Little Salmon/Carmacks First Nation is experiencing déjà vu.
Even while the First Nation fought a landmark court case against an agricultural lease in its traditional territory, another very similar lease was being pushed through the assessment process behind it.
This second agricultural lease application was on traditional land, overlapped an elder’s trapline and was recommended despite opposition from the First Nation.
It’s very similar to the lease awarded to Larry Paulsen in 2004, which the First Nation took to court.
The government didn’t undertake meaningful consultation with the First Nation despite the parcel sitting on its traditional territory and overlapping a portion of an elder’s trapline, Little Salmon/Carmacks argued.
Territorial Supreme Court Justice Ron Veale agreed, and ruled in the First Nation’s favour.
The Yukon government and First Nations are currently waiting for the results of a government appeal on the case.
If the government loses the appeal, the case could go to the Supreme Court of Canada.
However, while all this was going on, the Yukon Environmental and Socio-economic Assessment Board was recommending the second, similar agriculture application.
It was for land in the same area outside of Carmacks and even overlaps the very same trapline — trapline No.143, owned by elder Johnny Sam.
Little Salmon/Carmacks cannot support this project proposal primarily because of its location, the First Nation said in its assessment board submission.
The proposed farm would overlook the Dog Salmon Slough, which is an important wildlife habitat area.
Locals recognize the habitat as important for moose calving and its significance for spawning salmon and many other fish species.
Bears also use the slough heavily for fishing in the fall.
The Carmacks Renewable Resources Council had already identified the area as a potential habitat-protection area in the Carmacks Community-based Fish and Wildlife Plan.
The proponent has also identified that she may, in the future, pump water out of the main channel of the Yukon River for irrigation, the First Nation’s six-page submission continued.
This could endanger salmon coming into the slough to spawn, the fry and the habitat.
Sam felt the proposal would destroy a road he uses for trapping.

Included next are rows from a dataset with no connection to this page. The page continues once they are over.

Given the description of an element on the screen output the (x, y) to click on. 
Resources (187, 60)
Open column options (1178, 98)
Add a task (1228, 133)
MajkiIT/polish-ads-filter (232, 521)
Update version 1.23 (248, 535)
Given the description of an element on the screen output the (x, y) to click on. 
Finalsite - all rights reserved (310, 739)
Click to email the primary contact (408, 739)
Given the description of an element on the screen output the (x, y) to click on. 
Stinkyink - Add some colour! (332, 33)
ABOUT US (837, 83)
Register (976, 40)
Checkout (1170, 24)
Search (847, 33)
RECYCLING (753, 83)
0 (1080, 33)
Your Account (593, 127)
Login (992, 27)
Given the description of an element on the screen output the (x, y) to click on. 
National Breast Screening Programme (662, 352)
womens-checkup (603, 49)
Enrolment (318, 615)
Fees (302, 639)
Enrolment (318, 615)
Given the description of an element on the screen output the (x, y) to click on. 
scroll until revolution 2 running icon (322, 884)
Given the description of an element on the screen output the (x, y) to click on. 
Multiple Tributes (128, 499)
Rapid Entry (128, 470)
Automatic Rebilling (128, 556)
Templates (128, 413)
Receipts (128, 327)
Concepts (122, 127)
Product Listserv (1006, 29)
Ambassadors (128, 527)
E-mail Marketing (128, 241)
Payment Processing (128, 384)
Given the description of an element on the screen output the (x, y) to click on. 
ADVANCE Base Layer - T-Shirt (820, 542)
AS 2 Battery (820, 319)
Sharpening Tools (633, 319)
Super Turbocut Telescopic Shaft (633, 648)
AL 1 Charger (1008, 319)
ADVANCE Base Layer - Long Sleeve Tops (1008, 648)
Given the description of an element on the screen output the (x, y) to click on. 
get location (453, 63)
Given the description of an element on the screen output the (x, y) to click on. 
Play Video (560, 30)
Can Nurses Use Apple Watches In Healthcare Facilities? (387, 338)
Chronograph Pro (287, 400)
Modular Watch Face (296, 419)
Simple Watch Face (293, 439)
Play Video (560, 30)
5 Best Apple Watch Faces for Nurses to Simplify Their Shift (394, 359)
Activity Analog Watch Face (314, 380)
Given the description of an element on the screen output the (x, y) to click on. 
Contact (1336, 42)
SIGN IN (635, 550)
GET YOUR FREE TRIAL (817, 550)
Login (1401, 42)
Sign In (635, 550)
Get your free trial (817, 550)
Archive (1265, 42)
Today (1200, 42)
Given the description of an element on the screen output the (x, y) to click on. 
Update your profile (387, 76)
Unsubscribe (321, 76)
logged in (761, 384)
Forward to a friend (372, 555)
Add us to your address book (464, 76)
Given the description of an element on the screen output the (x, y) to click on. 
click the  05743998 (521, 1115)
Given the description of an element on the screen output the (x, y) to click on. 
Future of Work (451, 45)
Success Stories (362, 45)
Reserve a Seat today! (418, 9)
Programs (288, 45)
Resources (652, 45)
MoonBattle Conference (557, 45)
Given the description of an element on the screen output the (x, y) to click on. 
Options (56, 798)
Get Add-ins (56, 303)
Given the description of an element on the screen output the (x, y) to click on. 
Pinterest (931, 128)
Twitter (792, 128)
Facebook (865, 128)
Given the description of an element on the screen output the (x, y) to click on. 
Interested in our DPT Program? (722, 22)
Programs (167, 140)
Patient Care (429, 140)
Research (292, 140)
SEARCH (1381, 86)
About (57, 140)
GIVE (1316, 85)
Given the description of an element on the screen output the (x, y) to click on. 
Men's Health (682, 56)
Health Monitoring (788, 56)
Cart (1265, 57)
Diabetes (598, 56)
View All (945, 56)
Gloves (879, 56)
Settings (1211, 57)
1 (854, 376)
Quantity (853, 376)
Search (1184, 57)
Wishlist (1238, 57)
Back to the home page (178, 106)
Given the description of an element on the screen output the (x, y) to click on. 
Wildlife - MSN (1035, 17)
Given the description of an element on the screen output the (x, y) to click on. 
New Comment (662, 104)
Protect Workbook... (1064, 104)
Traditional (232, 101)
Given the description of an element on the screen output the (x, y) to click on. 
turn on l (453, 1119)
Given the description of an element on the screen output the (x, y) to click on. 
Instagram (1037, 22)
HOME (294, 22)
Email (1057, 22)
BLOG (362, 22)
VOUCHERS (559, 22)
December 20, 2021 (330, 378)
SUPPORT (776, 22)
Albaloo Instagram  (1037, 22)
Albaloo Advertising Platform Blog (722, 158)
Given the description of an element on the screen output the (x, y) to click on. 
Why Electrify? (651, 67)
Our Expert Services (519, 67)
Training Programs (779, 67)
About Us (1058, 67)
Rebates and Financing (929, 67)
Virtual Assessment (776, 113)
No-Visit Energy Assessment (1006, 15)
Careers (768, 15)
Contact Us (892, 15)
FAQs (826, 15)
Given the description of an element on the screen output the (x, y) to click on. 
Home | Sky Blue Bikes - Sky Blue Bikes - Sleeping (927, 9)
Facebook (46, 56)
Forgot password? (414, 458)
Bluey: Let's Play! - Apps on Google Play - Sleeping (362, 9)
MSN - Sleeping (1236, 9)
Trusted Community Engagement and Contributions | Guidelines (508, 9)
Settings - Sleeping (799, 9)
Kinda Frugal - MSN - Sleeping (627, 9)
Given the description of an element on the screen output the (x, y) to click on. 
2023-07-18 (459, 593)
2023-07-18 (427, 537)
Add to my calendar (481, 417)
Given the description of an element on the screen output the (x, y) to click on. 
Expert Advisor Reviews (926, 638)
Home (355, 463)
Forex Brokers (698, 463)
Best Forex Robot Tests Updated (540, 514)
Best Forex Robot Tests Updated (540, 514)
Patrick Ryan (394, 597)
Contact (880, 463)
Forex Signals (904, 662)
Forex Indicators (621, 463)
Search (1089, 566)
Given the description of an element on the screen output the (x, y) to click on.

There has been too much disturbance of this area and agricultural leases within his concession already take up too much prime trapping area, he said.
A large section of Sam’s concession was burned in forest fires, leaving him with only the heavily timbered area along the Yukon River on the west side of the highway.
The agriculture applicant would be better off applying for land that is already burned to reduce impacts on other users of the area, the First Nation suggested.
First Nation representatives declined to comment on this story as it may affect the current court case.
The Selkirk First Nation is also vehemently opposed to the proposal.
Both First Nations expressed a desire to sit down with government to have a say on where they feel suitable areas available for agricultural development may be.
So far, this has not taken place.
Sarah Kruse, who is applying for the agricultural lease, originally applied for two adjoining 65-hectare parcels of land near McGregor creek, approximately 53 kilometres north of Carmacks.
This February, the assessment board recommended the application be allowed with several mitigating measures.
The parcels should be reconfigured to eliminate a lower bench area to provide a wildlife travel corridor.
This removed about 14 hectares from the proposal.
The assessment board also recommended that all attractants, such as kitchen waste and animal feed, be kept in bear-proof containers.
And the proponent should take extra care when constructing a sewage-disposal system.
The Yukon government accepted the recommendation with its conditions on March 10.
So far, the lease has not yet been awarded and is still pending.
After accepting the recommendations, the government met with Little Salmon/Carmacks First Nation to discuss it further.
That consultation will resume this fall.
This is the third time Kruse had applied for the two lots.
She withdrew an earlier application in 2006 to wait for a heritage assessment to be completed in the area.
Kruse’s contact number was at the nearby McCabe Creek Farm, which is owned by her parents Jerry and Kathy Kruse.
The woman who answered the phone said Sarah did not wish to comment on the application at this time.
“A lot of those issues that are involved in the Paulson case are kind of out of our area,” said assessment board spokesperson Rob Yeomans.
“We’re pretty focused and pretty specific on the scope of the project that’s being done.
“When we start getting into land title and aboriginal rights and title we leave that to the courts and governments.”